LA COMUNICAZIONE con i migranti altro tema sul tavolo: «In alcuni situazioni – prosegue Biffoni – si è dovuto intervenire con energia per convincerli a stare nelle strutture. La ministra Luciana Lamorgese si era già impegnata a potenziare l’insegnare dell’italiano, fondamentale in questo momento. La scelta di tagliare i servizi all’accoglienza del primo decreto Sicurezza si sta rivelando nella sua pochezza: ora è difficile comunicare con i migranti, spiegare la situazione. Il sistema va ripensato: ci vogliono i corsi di lingua e i lavori socialmente utili per creare legami di comunità. Legami che avrebbero aiutato in questo momento difficile».

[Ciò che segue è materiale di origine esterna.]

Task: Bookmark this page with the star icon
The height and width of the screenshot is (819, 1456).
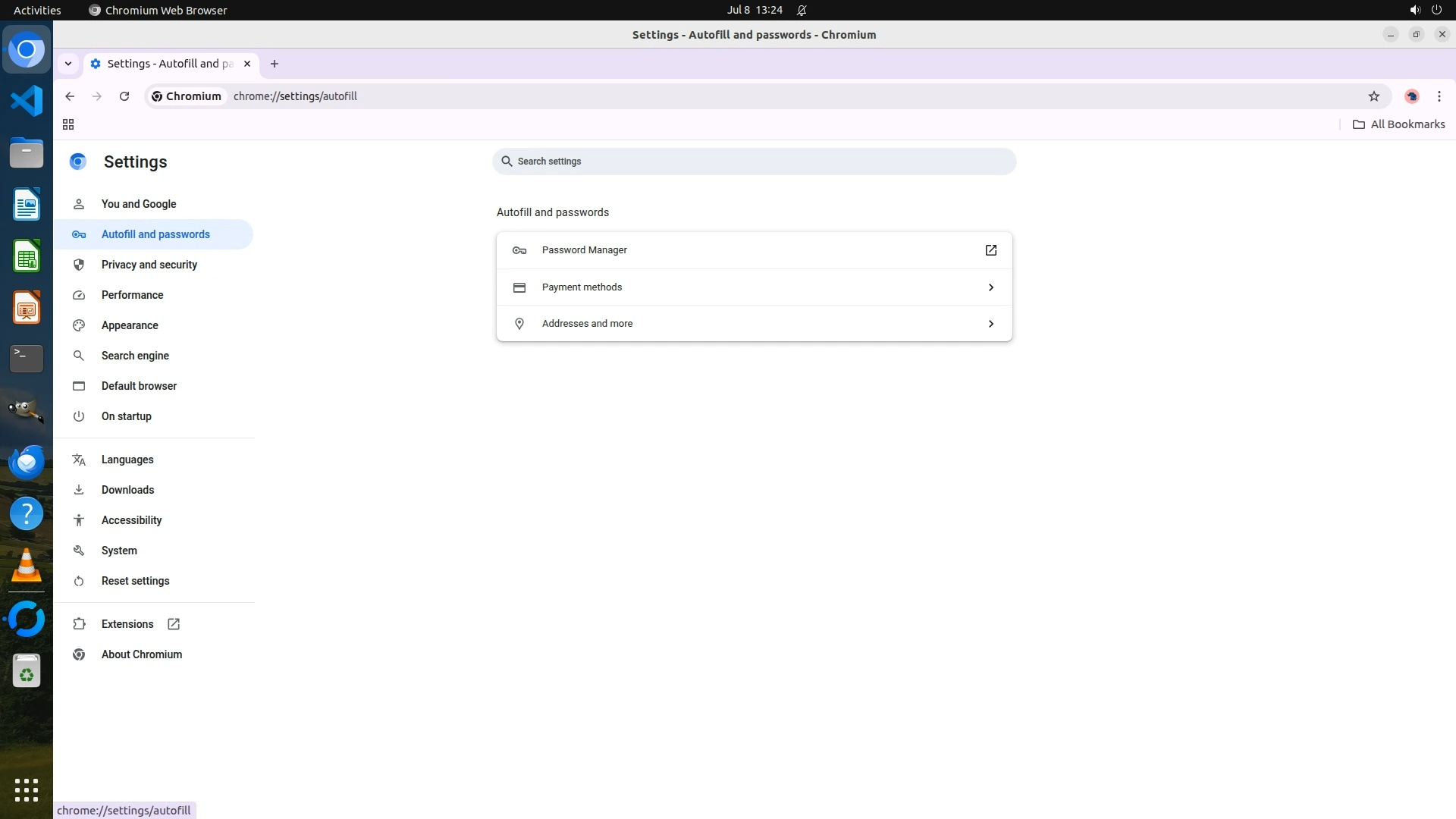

IN LOMBARDIA si sono registrati i primi casi ufficiali di migranti positivi al Covid-19. A Camparada, piccolo comune in provincia di Monza, è stato contagiato un migrante che viveva in una struttura che ospita 130 richiedenti asilo. A Milano un ragazzo è finito in isolamento nell’ospedale militare di Baggio. Il centro che l’ospitava è stata sanificato e metà dei residenti trasferiti. «Serve un piano di ridefinizione delle strutture di accoglienza – ha commentato l’europarlamentare Pd Pierfrancesco Majorino, ex assessore alle Politiche sociali meneghino -. Si tratta di ambienti portati ad alimentare il contagio, perché hanno camerate con 4 o 6 posti letto». A Bologna la consigliera comunale Emily Clancy ieri ha denunciato: «Ci risulta che al Cas di via Mattei non sia ancora stata fatta la sanificazione, non siano disponibili le mascherine per i migranti che mangiano ancora nella mensa comune e dormono in camere da dieci letti».

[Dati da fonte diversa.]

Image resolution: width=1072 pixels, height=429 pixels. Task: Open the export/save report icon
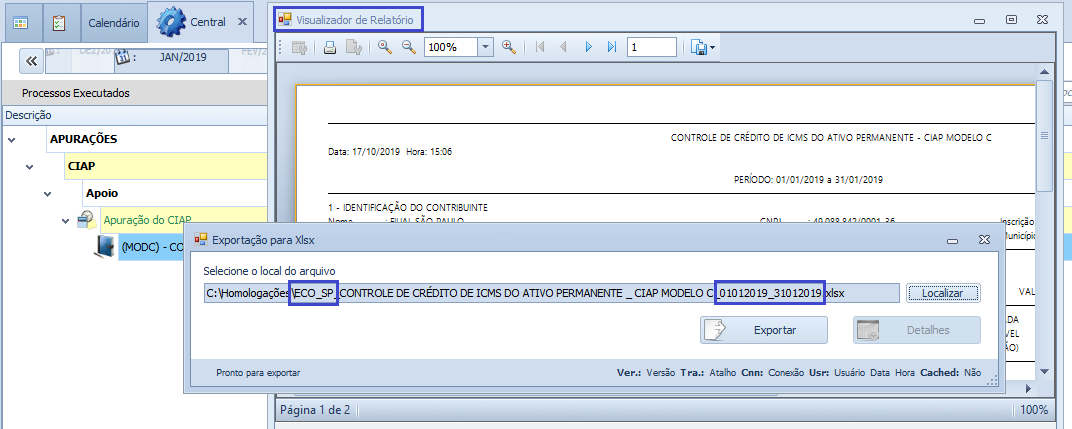click(x=701, y=47)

A CASERTA l’Ex Canapificio gestisce il progetto Siproimi: «I dispositivi di protezione ce li siamo dovuti comprare da soli e adesso abbiamo difficoltà a trovarli – spiega Mimma D’Amico -. Il sistema di accoglienza diffuso è l’unico efficace in questa crisi: i richiedenti asilo da noi sono come piccole famiglie in appartamento e, come gli italiani, non escono da casa. Non è come nei Cas, riflettiamoci per il futuro. Con l’emergenza sanitaria le strutture collettive come Cas e hotspot andrebbero chiuse facendo intervenire le prefetture e il serviziche coordina i Siproimi». L’Ex Canapificio ha organizzato una rete con altre associazioni, Caserta solidale, attraverso cui raccolgono le richieste di cibo o farmici.

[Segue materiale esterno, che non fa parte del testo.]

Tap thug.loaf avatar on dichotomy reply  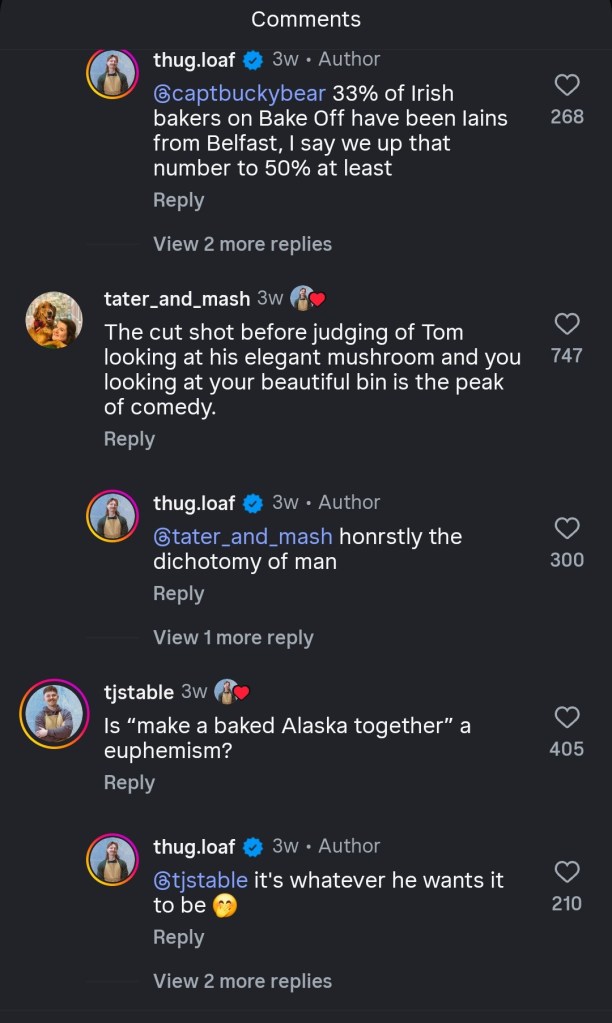click(x=113, y=516)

A CASTEL VOLTURNO, dove la comunità migrante può raggiungere le 30mila persone, è più dura: «Dopo due settimane di isolamento c’è il problema del reddito, che per loro si è azzerato. Rischiano di rimanere senza viveri. Ieri il comune, scortato dalla polizia, ha cominciato a distribuire pacchi di generi alimentari. Stiamo cercando di organizzarci per fare speakeraggio con la Protezione civile, per ottenere non solo l’effetto deterrenza ma anche per coinvolgere i cittadini africani.